Photograph B. The trees are watching!
Not much wildlife was reported today, so here’s a roundup of some of the birds and other wildlife spotted over the last few days.
Bullfinches in their usual place between the stepping stones and the lower footbridge.
Plenty of jays around at present (unless there is just one and it gets around a lot!). Listen for a harsh screeching call, and look out for a white flash in the rump.
A badger was found dead on Hartley Lane this morning, unfortunately. Its body has now been removed.
Plenty of robins, blue tits, great tits, coal tits, long-tailed tits, chaffinches, dunnocks, wrens, etc.
Nuthatches can be heard calling in a number of places, and a treecreeper is sometimes spotted. Both of these little birds “walk” up tree trunks.
There has been at least one buzzard (big bird of prey) around for a long time, and it is often seen and heard among the trees.
Kingfishers are rarer than last year, but occasionally spotted darting up and down the burn.
Big flocks of woodpigeons are seen on the fields near the Dene at this time of year.
Some roe deer were seen in the Dene yesterday downstream of Holywell.
Dippers (black-and-white water birds) are to be spotted on the river from time to time as usual.
A speckled wood butterfly was seen near the waterfall yesterday, so there are still some butterflies around.
Photograph C. Slain badger.
The wildlife is more active than it was in the late summer, so get out and see what you can spot.
The morning began bright and dry but very windy, when is it not windy these days, but despite the reasonable conditions this was a session that most of the party were not looking forward to as we knew that the only task to hand was yet another whole morning of ‘sycamore bashing’.
We split into two groups, group one crossing the burn at the stepping stones to work on the south side and group two continued on to where we left off last week just beyond the downstream wooden bridge. It was very dry underfoot so balancing on the steep banks whilst wielding saws and loppers of various shapes and sizes was not easy but as ever we managed. As well as removing the sycamores we took away brambles that were beginning to grow across the footpath, also where the rare Goldilocks Buttercups grow we removed bramble, ivy and saplings which will mean slightly less work in that area in the spring causing less disturbance of the emerging plants.
There were a high number of dog walkers and runners passing through and a walking group.
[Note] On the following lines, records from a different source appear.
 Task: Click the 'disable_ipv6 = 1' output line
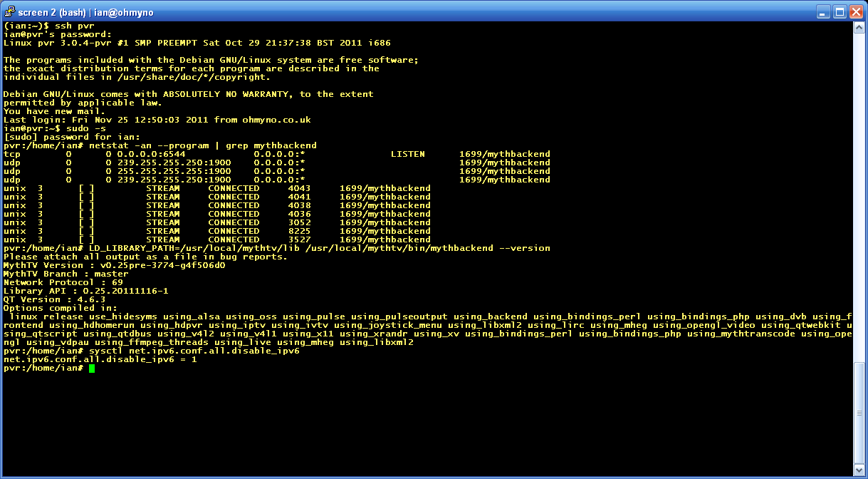coord(100,359)
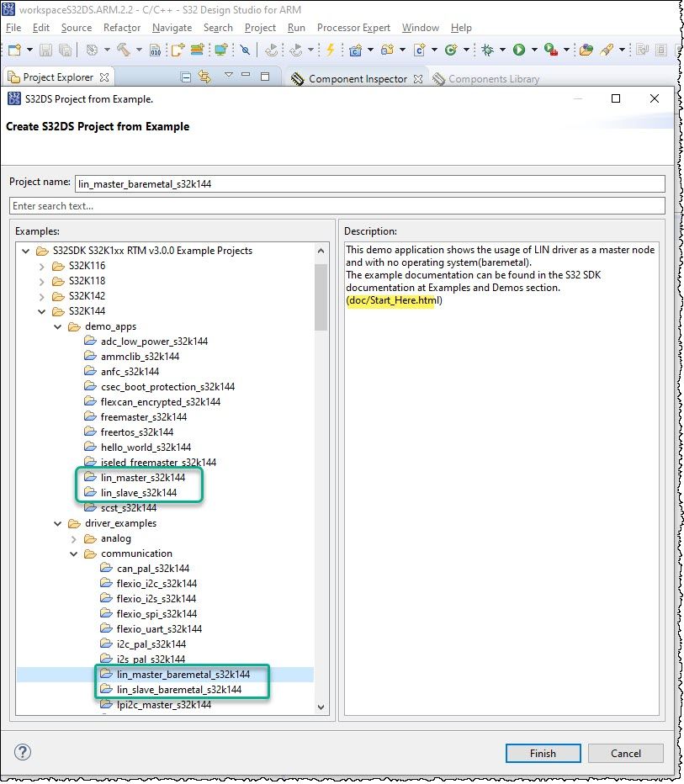Click inside the Project name input field

pos(337,183)
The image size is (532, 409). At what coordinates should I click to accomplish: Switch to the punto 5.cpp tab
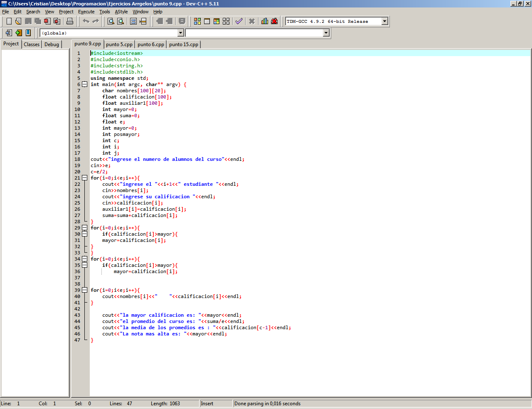pyautogui.click(x=119, y=44)
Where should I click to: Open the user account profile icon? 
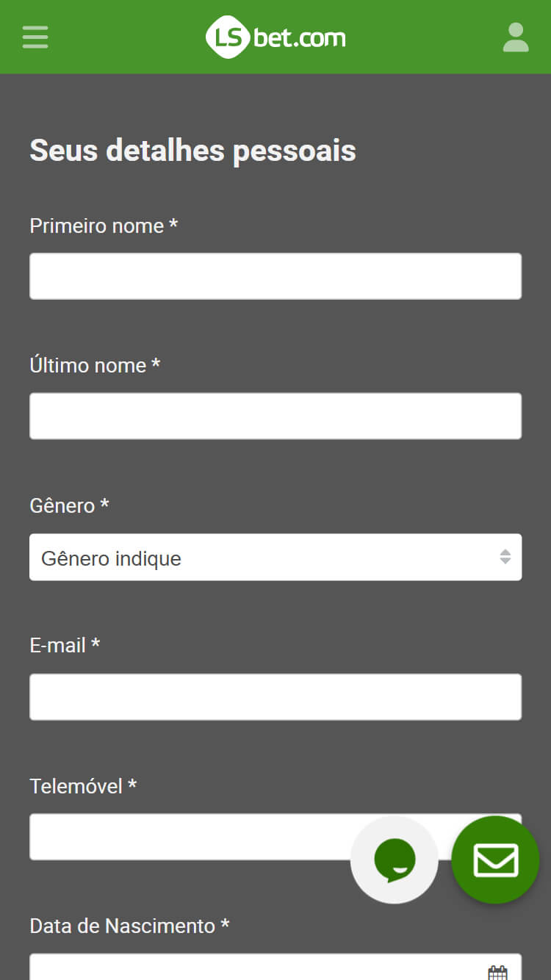tap(516, 37)
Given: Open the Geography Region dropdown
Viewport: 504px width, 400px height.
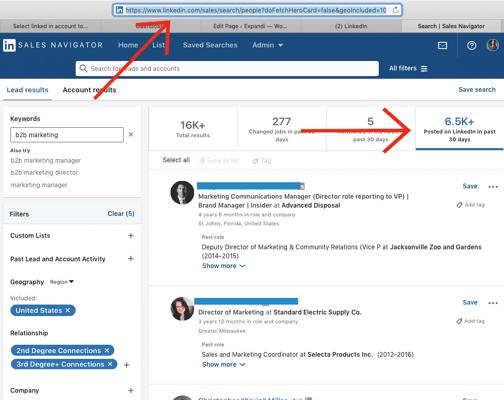Looking at the screenshot, I should tap(62, 282).
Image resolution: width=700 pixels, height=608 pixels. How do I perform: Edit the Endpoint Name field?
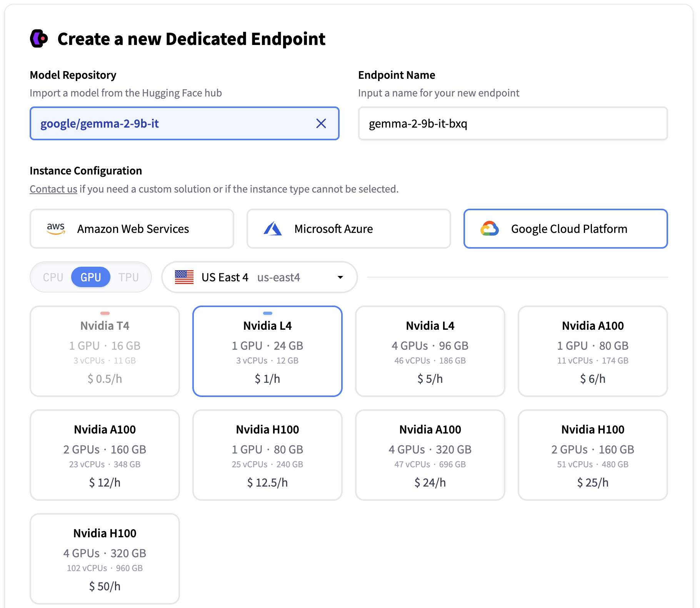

Also two groups of school children and teachers with surveyor’s equipment out on a field trip taking measurements across the burn and around the wooden bridge. It was nice to see the area being used in an educational capacity.
The fallen leaves are looking particularly beautiful lying on top of the very shallow water and the range of colours is amazing.
Not much in the way of wildlife as the footfall was so heavy but a kingfisher was spotted by group two flying upstream as they made their way to their starting point and a pheasant fled squawking through the undergrowth just after the stepping stones.
This is short and sweet but I could have just said re-read last weeks report.
A ten-volunteer workforce assembled at the Hartley West Farm road today for a morning’s path maintenance. This happened under grey skies but luckily without rain except at the very end of the session. The ground was wet underfoot, but this did not matter as the work was all on established paths.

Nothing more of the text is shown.